- Exercise inputs

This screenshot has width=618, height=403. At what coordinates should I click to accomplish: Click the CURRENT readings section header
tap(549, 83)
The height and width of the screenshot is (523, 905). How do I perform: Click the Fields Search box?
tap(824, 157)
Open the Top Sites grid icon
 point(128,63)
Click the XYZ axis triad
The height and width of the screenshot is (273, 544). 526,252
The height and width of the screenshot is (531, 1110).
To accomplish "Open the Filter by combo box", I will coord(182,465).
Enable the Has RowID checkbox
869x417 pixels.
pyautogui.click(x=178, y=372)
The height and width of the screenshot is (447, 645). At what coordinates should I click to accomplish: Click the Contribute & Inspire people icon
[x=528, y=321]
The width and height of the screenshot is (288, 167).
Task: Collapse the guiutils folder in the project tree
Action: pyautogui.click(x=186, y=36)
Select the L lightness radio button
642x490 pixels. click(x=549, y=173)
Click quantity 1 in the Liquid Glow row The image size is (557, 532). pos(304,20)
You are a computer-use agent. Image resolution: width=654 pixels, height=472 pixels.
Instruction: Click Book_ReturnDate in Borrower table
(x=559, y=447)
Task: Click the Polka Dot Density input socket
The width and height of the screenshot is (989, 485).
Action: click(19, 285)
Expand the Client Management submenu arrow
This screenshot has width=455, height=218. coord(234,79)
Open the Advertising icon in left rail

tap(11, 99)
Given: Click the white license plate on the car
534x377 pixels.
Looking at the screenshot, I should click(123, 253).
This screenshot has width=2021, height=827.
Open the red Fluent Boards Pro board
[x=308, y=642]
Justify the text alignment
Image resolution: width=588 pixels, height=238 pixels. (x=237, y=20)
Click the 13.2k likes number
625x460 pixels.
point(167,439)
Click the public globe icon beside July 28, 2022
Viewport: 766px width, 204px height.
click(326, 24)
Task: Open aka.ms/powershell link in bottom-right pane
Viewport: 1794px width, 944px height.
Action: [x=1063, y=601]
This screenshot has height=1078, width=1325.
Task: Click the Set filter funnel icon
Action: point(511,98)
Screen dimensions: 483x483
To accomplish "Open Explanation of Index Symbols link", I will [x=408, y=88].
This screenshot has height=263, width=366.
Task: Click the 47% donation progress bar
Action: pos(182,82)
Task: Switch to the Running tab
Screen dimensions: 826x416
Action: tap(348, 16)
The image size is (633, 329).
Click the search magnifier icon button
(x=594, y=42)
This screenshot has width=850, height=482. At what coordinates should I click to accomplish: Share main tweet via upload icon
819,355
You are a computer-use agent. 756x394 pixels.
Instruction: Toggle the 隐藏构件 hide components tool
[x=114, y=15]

- Problem to solve
Print every line of the material above again, with no changes.

- Reply to the task
This screenshot has width=618, height=403. At what coordinates should I click to accomplish: Click the CURRENT readings section header
tap(549, 83)
The height and width of the screenshot is (523, 905). How do I perform: Click the Fields Search box?
tap(824, 157)
Open the Top Sites grid icon
 point(128,63)
Click the XYZ axis triad
The height and width of the screenshot is (273, 544). 526,252
The height and width of the screenshot is (531, 1110).
To accomplish "Open the Filter by combo box", I will coord(182,465).
Enable the Has RowID checkbox
869x417 pixels.
pyautogui.click(x=178, y=372)
The height and width of the screenshot is (447, 645). At what coordinates should I click to accomplish: Click the Contribute & Inspire people icon
[x=528, y=321]
The width and height of the screenshot is (288, 167).
Task: Collapse the guiutils folder in the project tree
Action: pyautogui.click(x=186, y=36)
Select the L lightness radio button
642x490 pixels. click(x=549, y=173)
Click quantity 1 in the Liquid Glow row The image size is (557, 532). pos(304,20)
You are a computer-use agent. Image resolution: width=654 pixels, height=472 pixels.
Instruction: Click Book_ReturnDate in Borrower table
(x=559, y=447)
Task: Click the Polka Dot Density input socket
The width and height of the screenshot is (989, 485).
Action: click(19, 285)
Expand the Client Management submenu arrow
This screenshot has width=455, height=218. coord(234,79)
Open the Advertising icon in left rail

tap(11, 99)
Given: Click the white license plate on the car
534x377 pixels.
Looking at the screenshot, I should click(123, 253).
This screenshot has width=2021, height=827.
Open the red Fluent Boards Pro board
[x=308, y=642]
Justify the text alignment
Image resolution: width=588 pixels, height=238 pixels. (x=237, y=20)
Click the 13.2k likes number
625x460 pixels.
point(167,439)
Click the public globe icon beside July 28, 2022
Viewport: 766px width, 204px height.
click(326, 24)
Task: Open aka.ms/powershell link in bottom-right pane
Viewport: 1794px width, 944px height.
Action: [x=1063, y=601]
This screenshot has height=1078, width=1325.
Task: Click the Set filter funnel icon
Action: point(511,98)
Screen dimensions: 483x483
To accomplish "Open Explanation of Index Symbols link", I will [x=408, y=88].
This screenshot has height=263, width=366.
Task: Click the 47% donation progress bar
Action: pos(182,82)
Task: Switch to the Running tab
Screen dimensions: 826x416
Action: tap(348, 16)
The image size is (633, 329).
Click the search magnifier icon button
(x=594, y=42)
This screenshot has width=850, height=482. At what coordinates should I click to accomplish: Share main tweet via upload icon
819,355
You are a computer-use agent. 756x394 pixels.
Instruction: Toggle the 隐藏构件 hide components tool
[x=114, y=15]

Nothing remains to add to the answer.